In hindsight, one wonders if an authoritative pronouncement by the Court in Mr Chadha’s case would have dissuaded the Parliament from effecting these current set of illegal suspensions. When a constitutional court refuses to review a potentially unconstitutional action, it may very well embolden the powerful to partake in more constitutional excesses. The current Chairperson of the Rajya Sabha has routinely maintained that Courts cannot intervene in the affairs of the Parliament. The Court’s hesitance in striking down grossly illegal parliamentary resolutions echoes the sentiments of the Chairperson.
Courts Jesters
As an advocate practising at the Court which regularly abdicates its most essential function of judicial review, you are bound to question, every now and then, the uses of your work. Are the powers of the Supreme Court only reserved for the weak? Does it operate to exercise authority only over poorly placed litigants who have no option but to submit? What do we do at a constitutional court which relies on non-binding oral assurances of Government pleaders to look away from the denial of basic civil and political rights to its population?

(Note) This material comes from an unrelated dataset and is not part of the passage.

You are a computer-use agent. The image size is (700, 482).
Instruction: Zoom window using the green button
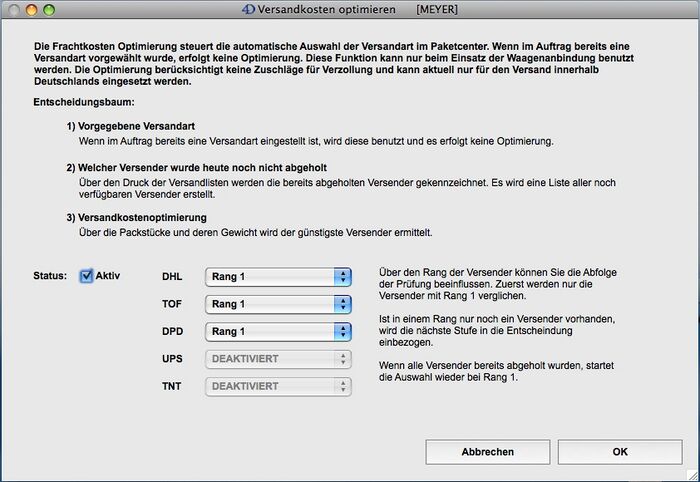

Michael Sfard, the human rights lawyer who defends the rights of Palestinians before Israeli courts, captures this dilemma quite succinctly in the preface of his book The Wall and the Gate: Israel, Palestine and the Legal Battle for Human Rights:
As a human rights lawyer representing people living under occupation whose civil rights have been suspended for fifty years, does my work make any difference? Does it in some cases even cause harm? Is it possible, in this sort of context, to bring real and significant social change through legal advocacy? Or does the fundamental nature of the judiciary prevent it from serving as an engine for change in certain situations? Can such change only happen outside the courtroom? And worse: Am I a pawn in the greatest swindle of the Israeli occupation, just passing its half-century mark, by helping to prop up the illusion of a regime that has mechanisms and laws in place to prevent arbitrary acts, contain state violence, and thwart injustice?
On most days, I have felt like a jester at the Court, dressed in a costume in a theatre with consequences, convincing myself and my clients that in a future more near than distant, some sort of justice awaits them. We are the wise fools of the middle ages, the entertainers who perform everyday at the mercy of the court; the astute, skilled Court jesters.